HL7, HSPC join forces to solve interoperability challenges

Health Level Seven International and the Healthcare Services Platform Consortium have signed a collaboration agreement opening the door for the organizations to undertake joint projects aimed at solving industry-wide interoperability challenges.

The collaborative effort is meant to support the development of HL7’s emerging Fast Healthcare Interoperability Resources (FHIR) standard. HSPC is a group of providers, IT vendors and system integrators that are dedicated to creating an open ecosystem of interoperable applications, content and Service Oriented Architecture (SOA) services, and the organization has been a champion of FHIR for several years.

According to Oscar Diaz, HSPC’s chief executive officer, his organization held the first FHIR summit with Grahame Grieve—architect of the open healthcare data standard—before the Argonaut Project was formed by HL7 to accelerate its development and adoption.


“We’ve been working together silently without a formal memorandum of understanding, and we felt that we needed to put one in place in order to let the market know what each of us is doing and how we’re collaborating,” Diaz says.

The HL7-HSPC collaboration will focus on:

  • Contributing to the development of consistent representations of health data, including HL7’s Clinical Information Modeling Initiative (CIMI) Work Group models that can be incorporated into the FHIR profiles.
  • Developing tools to support standards development and adoption.
  • Demonstrating the value of FHIR in real-world implementations by HSPC member organizations.
  • Launching joint projects focused on engaging clinicians in the validation of clinical data representations and on standards to support coordination of care. The first will be launched at the Clinical Information Interchange Collaborative meeting in June.

* **Dataset items**

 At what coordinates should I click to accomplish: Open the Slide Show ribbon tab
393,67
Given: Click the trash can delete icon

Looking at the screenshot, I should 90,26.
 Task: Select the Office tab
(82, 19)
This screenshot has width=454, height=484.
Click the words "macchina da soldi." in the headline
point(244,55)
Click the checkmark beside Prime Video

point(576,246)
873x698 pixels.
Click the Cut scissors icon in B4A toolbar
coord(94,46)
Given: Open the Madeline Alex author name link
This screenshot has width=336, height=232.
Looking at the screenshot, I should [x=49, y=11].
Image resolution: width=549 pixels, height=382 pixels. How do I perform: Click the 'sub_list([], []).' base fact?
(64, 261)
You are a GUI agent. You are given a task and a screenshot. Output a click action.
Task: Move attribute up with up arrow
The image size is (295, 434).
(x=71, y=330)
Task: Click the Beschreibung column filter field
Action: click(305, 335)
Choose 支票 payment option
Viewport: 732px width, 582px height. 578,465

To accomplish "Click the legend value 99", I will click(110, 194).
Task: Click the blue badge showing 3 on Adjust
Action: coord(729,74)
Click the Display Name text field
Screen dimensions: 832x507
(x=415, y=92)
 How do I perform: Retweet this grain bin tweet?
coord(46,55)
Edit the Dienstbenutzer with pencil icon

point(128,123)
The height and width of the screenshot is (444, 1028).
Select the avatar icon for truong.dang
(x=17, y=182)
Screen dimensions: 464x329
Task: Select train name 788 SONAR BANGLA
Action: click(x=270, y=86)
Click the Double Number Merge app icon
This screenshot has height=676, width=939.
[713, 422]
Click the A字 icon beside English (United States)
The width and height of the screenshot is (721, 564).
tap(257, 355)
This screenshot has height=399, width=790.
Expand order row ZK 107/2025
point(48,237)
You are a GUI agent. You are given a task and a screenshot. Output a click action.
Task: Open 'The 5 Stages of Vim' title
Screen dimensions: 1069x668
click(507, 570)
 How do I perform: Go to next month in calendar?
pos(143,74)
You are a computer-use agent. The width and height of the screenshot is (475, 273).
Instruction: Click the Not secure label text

* **PROBLEM SET**
1. Answer these questions using the article on the HL7-HSPC collaboration.
(a) Who is the chief executive officer of HSPC?
(b) What project did HL7 form to accelerate FHIR's development and adoption?
(c) At what meeting will the first joint project be launched?
2. Repeat word for word the portion of the article on the HL7-HSPC collaboration starting at "The HL7-HSPC collaboration" and ending at "meeting in June.".
3. Condense the paragraph of the article on the HL7-HSPC collaboration that begins "The collaborative effort is meant," keeping its main facts.

* **EXERCISE ANSWERS**
1.
(a) Oscar Diaz
(b) The Argonaut Project
(c) The Clinical Information Interchange Collaborative meeting in June

2.
The HL7-HSPC collaboration will focus on:

  • Contributing to the development of consistent representations of health data, including HL7’s Clinical Information Modeling Initiative (CIMI) Work Group models that can be incorporated into the FHIR profiles.
  • Developing tools to support standards development and adoption.
  • Demonstrating the value of FHIR in real-world implementations by HSPC member organizations.
  • Launching joint projects focused on engaging clinicians in the validation of clinical data representations and on standards to support coordination of care. The first will be launched at the Clinical Information Interchange Collaborative meeting in June.

3. The collaboration supports development of HL7's emerging FHIR standard. HSPC is a group of providers, IT vendors and system integrators committed to an open ecosystem of interoperable applications, content and SOA services. It has championed FHIR for several years.